Caste Review

Review by Sean T.

Caste: The Origins of Our Discontent by Isabel Wilkerson is an amazing thought experiment in which our cultures “caste system” is examined in terms that don’t accuse, nor excuse. It does look it right in the eye however.

The challenge here for an author, any author, is to examine these issues with clarity. The additional challenge is to demonstrate, as she does through anecdotal evidence, how the caste system in our culture came to exist, when it was imitated with disastrous results, and how we fail to address the very real need to alter the terms of perception in order to eliminate assumptions about inferiority.  However, her comparisons of India’s caste system, Germany and the Jews under Nazi rule, and the United States treatment of African Americans show the systematic dehumanization within these cultures.  They also demonstrate the very long road we have to travel.

From the first pages I was caught in the idea that we have a system ingrained in ourselves of measuring people by the color of our skin. That we rankle when asked to consider people by the value of their ability to contribute, not on the basis of genetics.  Who will be given opportunity and respect, and who will not.  When and how a culture turns to brutality to enforce its caste system depends largely on dehumanization and a culture of ignorance.  Such a setting has been decades in the making here in America.
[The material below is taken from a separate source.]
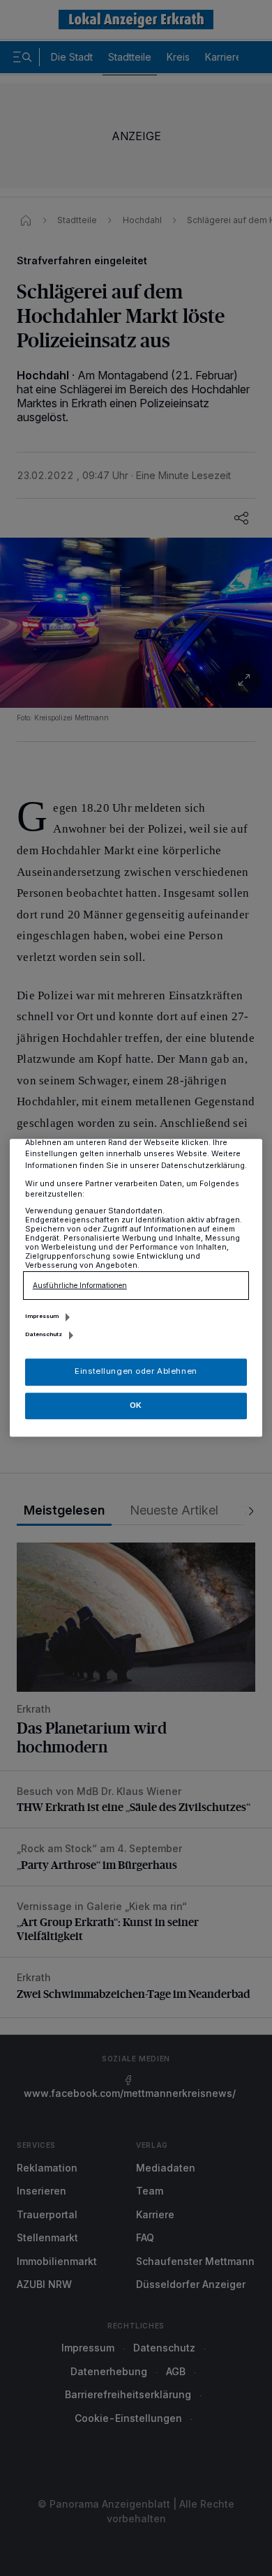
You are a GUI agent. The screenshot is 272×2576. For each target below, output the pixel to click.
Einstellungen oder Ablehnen (136, 1372)
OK (136, 1405)
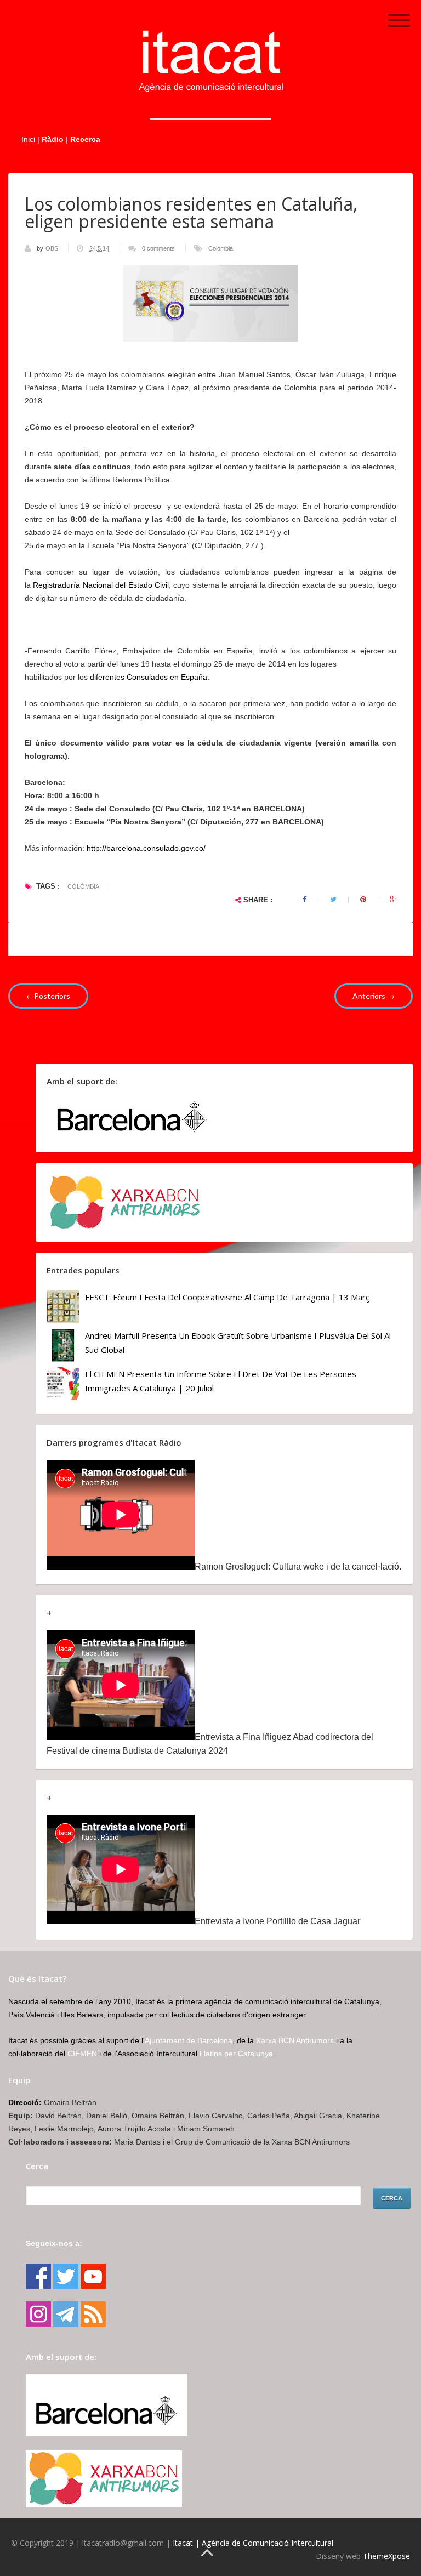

Wilkerson avoids the use of the term racism, and though there is an argument to be made for conflating the terms of race and caste she deftly demonstrates through stories of the Jim Crow South how separate facilities, drinking fountains, and even lynching were part of the culture of the post-civil war south, and how that affects our culture to this day. She also discusses how the Nazis sought to imitate America in its systematic racism, but even they thought America went too far. How do we rank the value of a human being based on race?  How do we determine they are inferior without relegating both them and ourselves to a slippery slope of presumed superiority? 

There’s lots of talk these days about the meaning of The Declaration of Independence and the Constitution, yet most people either haven’t actually read those documents, or have interpreted them within their very narrow privilege.  That privilege is the difficulty presented when attempting to dismantle a caste system.  It can and has been done, unfortunately with much bloodshed on both sides as in Nazi Germany. It’s also been emboldened and further entrenched in a society with disastrous results as in India.

There’s an urgency to Wilkerson’s book. In a time when those who would further entrench caste in our culture are in charge of interpreting the aforementioned documents demonstrate a very real intent to see that caste continues. And to insure that we take giant steps backward when we’d barely begun to progress. 

Wilkerson’s book serves to point out, but not salve the wounds we inflict on one another, and on ourselves as a culture. To challenge us to look within the structure that exists, and the ways in which we foster its existence. It strives to give us hope that change can come. But it reminds us that we have work to do.